Exercise materials —
------------------------
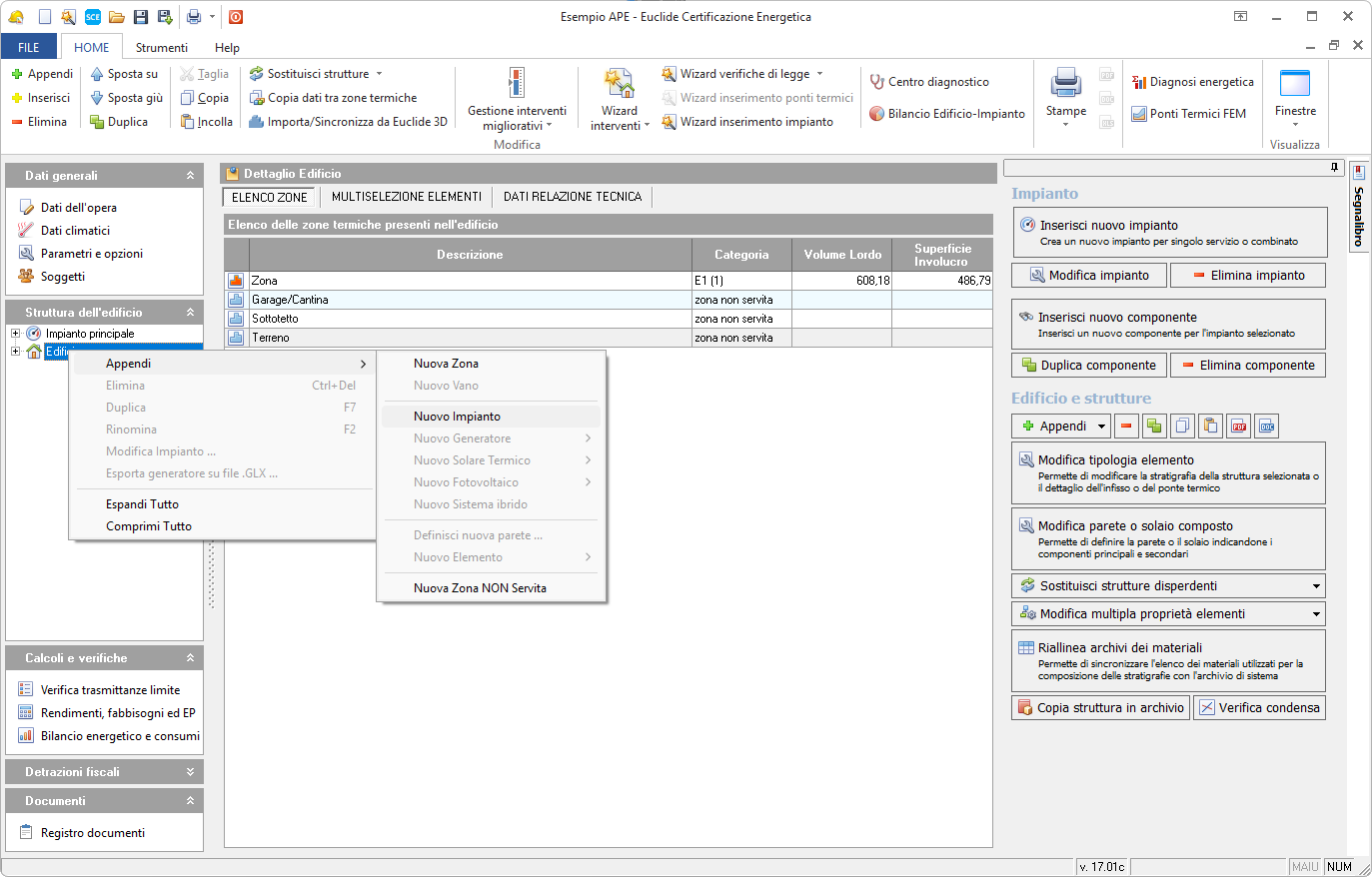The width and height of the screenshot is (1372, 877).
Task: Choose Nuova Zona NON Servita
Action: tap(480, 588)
------------------------
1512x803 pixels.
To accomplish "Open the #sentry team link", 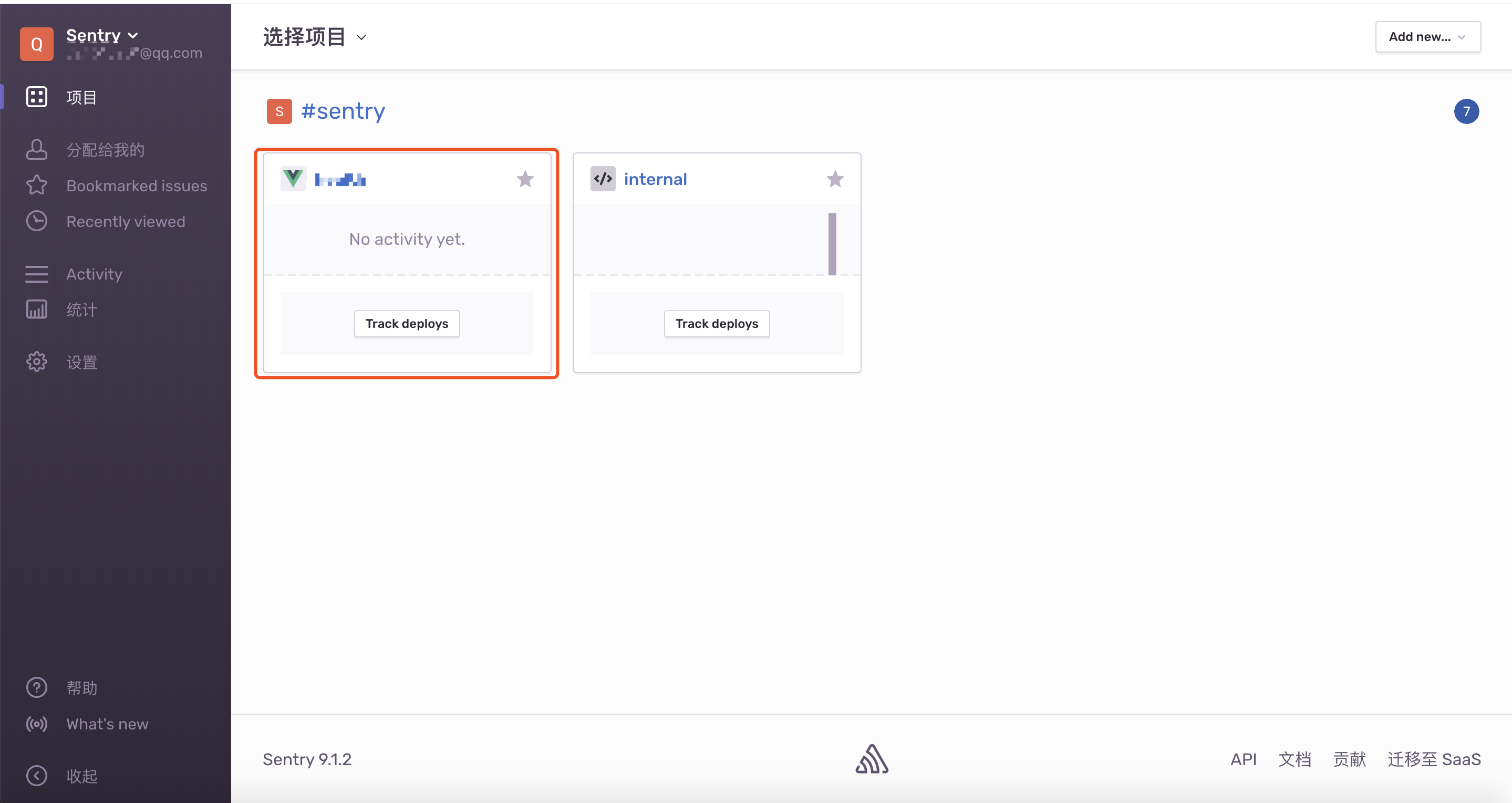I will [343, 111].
------------------------
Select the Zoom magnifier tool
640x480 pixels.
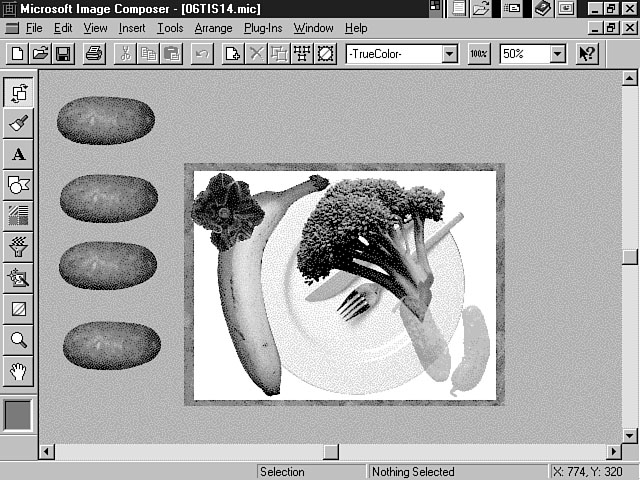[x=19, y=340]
------------------------
Requirements — Copy the lines of data above, starting at the line that contains "The width and" and ending at the line that contains "Action: tap(480, 588)". Leave out the pictures.

Answer —
The width and height of the screenshot is (1372, 877).
Task: Choose Nuova Zona NON Servita
Action: tap(480, 588)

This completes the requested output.